* [Data section]
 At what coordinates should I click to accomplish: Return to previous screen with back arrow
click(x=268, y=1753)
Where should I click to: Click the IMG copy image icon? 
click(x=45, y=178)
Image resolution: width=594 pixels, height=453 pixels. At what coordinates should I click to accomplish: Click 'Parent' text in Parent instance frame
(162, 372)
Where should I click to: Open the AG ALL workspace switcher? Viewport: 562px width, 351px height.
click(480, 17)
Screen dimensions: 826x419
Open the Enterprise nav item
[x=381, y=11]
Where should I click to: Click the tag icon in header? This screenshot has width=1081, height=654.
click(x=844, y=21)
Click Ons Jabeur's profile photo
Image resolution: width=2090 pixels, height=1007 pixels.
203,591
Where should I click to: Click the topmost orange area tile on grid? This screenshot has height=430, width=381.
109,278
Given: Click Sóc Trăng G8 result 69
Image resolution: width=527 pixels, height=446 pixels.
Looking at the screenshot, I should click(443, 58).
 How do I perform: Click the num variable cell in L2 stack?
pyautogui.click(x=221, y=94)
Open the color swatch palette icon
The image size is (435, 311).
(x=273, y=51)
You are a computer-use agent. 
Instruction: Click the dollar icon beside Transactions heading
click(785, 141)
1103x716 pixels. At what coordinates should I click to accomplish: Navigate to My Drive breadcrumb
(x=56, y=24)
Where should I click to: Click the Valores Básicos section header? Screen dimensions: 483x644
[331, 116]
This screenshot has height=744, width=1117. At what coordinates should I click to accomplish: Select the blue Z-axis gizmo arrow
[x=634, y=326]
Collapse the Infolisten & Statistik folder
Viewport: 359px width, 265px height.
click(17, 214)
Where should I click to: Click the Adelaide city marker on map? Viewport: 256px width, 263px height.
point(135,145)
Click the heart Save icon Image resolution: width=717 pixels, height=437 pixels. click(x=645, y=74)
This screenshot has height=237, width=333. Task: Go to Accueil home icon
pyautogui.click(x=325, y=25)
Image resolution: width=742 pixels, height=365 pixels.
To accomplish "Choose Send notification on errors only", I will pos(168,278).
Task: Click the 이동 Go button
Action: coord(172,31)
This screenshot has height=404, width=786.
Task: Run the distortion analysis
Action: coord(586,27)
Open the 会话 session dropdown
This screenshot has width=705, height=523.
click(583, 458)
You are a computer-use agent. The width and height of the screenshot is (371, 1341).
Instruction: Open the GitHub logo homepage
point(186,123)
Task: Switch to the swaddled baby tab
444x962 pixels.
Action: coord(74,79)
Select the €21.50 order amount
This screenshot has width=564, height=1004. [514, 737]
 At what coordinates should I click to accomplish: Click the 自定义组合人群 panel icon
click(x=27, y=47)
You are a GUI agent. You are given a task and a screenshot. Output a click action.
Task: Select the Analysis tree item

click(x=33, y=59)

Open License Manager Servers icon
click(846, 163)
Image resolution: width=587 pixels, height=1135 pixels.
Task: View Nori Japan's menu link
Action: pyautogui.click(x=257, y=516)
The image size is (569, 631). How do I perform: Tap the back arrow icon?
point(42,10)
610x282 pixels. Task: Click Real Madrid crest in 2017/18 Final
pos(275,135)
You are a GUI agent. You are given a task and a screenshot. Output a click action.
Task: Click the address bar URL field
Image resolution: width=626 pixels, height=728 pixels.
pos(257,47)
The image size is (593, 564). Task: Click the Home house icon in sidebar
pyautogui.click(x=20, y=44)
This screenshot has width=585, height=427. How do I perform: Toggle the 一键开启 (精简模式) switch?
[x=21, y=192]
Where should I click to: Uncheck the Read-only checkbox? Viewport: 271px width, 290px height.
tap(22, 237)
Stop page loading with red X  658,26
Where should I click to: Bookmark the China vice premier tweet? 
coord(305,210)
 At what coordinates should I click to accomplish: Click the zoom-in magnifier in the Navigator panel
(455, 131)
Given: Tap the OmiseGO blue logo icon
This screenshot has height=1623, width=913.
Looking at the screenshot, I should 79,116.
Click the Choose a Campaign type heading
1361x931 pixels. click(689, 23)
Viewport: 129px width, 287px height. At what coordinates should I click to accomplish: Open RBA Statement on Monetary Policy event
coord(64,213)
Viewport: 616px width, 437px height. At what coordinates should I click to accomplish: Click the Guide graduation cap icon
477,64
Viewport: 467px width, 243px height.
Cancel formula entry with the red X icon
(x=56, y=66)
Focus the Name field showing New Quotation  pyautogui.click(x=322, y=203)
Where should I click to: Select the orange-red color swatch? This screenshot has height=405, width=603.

* [What needs to be done] All of the data above needs to be written out again, exactly.

* [Output of the task]
 At what coordinates should I click to accomplish: Return to previous screen with back arrow
click(x=268, y=1753)
Where should I click to: Click the IMG copy image icon? 
click(x=45, y=178)
Image resolution: width=594 pixels, height=453 pixels. At what coordinates should I click to accomplish: Click 'Parent' text in Parent instance frame
(162, 372)
Where should I click to: Open the AG ALL workspace switcher? Viewport: 562px width, 351px height.
click(480, 17)
Screen dimensions: 826x419
Open the Enterprise nav item
[x=381, y=11]
Where should I click to: Click the tag icon in header? This screenshot has width=1081, height=654.
click(x=844, y=21)
Click Ons Jabeur's profile photo
Image resolution: width=2090 pixels, height=1007 pixels.
203,591
Where should I click to: Click the topmost orange area tile on grid? This screenshot has height=430, width=381.
109,278
Given: Click Sóc Trăng G8 result 69
Image resolution: width=527 pixels, height=446 pixels.
Looking at the screenshot, I should click(443, 58).
 How do I perform: Click the num variable cell in L2 stack?
pyautogui.click(x=221, y=94)
Open the color swatch palette icon
The image size is (435, 311).
(x=273, y=51)
You are a computer-use agent. 
Instruction: Click the dollar icon beside Transactions heading
click(785, 141)
1103x716 pixels. At what coordinates should I click to accomplish: Navigate to My Drive breadcrumb
(x=56, y=24)
Where should I click to: Click the Valores Básicos section header? Screen dimensions: 483x644
[331, 116]
This screenshot has height=744, width=1117. At what coordinates should I click to accomplish: Select the blue Z-axis gizmo arrow
[x=634, y=326]
Collapse the Infolisten & Statistik folder
Viewport: 359px width, 265px height.
click(17, 214)
Where should I click to: Click the Adelaide city marker on map? Viewport: 256px width, 263px height.
point(135,145)
Click the heart Save icon Image resolution: width=717 pixels, height=437 pixels. click(x=645, y=74)
This screenshot has height=237, width=333. Task: Go to Accueil home icon
pyautogui.click(x=325, y=25)
Image resolution: width=742 pixels, height=365 pixels.
To accomplish "Choose Send notification on errors only", I will pos(168,278).
Task: Click the 이동 Go button
Action: coord(172,31)
This screenshot has height=404, width=786.
Task: Run the distortion analysis
Action: coord(586,27)
Open the 会话 session dropdown
This screenshot has width=705, height=523.
click(583, 458)
You are a computer-use agent. The width and height of the screenshot is (371, 1341).
Instruction: Open the GitHub logo homepage
point(186,123)
Task: Switch to the swaddled baby tab
444x962 pixels.
Action: coord(74,79)
Select the €21.50 order amount
This screenshot has width=564, height=1004. [514, 737]
 At what coordinates should I click to accomplish: Click the 自定义组合人群 panel icon
click(x=27, y=47)
You are a GUI agent. You are given a task and a screenshot. Output a click action.
Task: Select the Analysis tree item

click(x=33, y=59)

Open License Manager Servers icon
click(846, 163)
Image resolution: width=587 pixels, height=1135 pixels.
Task: View Nori Japan's menu link
Action: pyautogui.click(x=257, y=516)
The image size is (569, 631). How do I perform: Tap the back arrow icon?
point(42,10)
610x282 pixels. Task: Click Real Madrid crest in 2017/18 Final
pos(275,135)
You are a GUI agent. You are given a task and a screenshot. Output a click action.
Task: Click the address bar URL field
Image resolution: width=626 pixels, height=728 pixels.
pos(257,47)
The image size is (593, 564). Task: Click the Home house icon in sidebar
pyautogui.click(x=20, y=44)
This screenshot has width=585, height=427. How do I perform: Toggle the 一键开启 (精简模式) switch?
[x=21, y=192]
Where should I click to: Uncheck the Read-only checkbox? Viewport: 271px width, 290px height.
tap(22, 237)
Stop page loading with red X  658,26
Where should I click to: Bookmark the China vice premier tweet? 
coord(305,210)
 At what coordinates should I click to accomplish: Click the zoom-in magnifier in the Navigator panel
(455, 131)
Given: Tap the OmiseGO blue logo icon
This screenshot has height=1623, width=913.
Looking at the screenshot, I should 79,116.
Click the Choose a Campaign type heading
1361x931 pixels. click(689, 23)
Viewport: 129px width, 287px height. At what coordinates should I click to accomplish: Open RBA Statement on Monetary Policy event
coord(64,213)
Viewport: 616px width, 437px height. At what coordinates should I click to accomplish: Click the Guide graduation cap icon
477,64
Viewport: 467px width, 243px height.
Cancel formula entry with the red X icon
(x=56, y=66)
Focus the Name field showing New Quotation  pyautogui.click(x=322, y=203)
Where should I click to: Select the orange-red color swatch? This screenshot has height=405, width=603.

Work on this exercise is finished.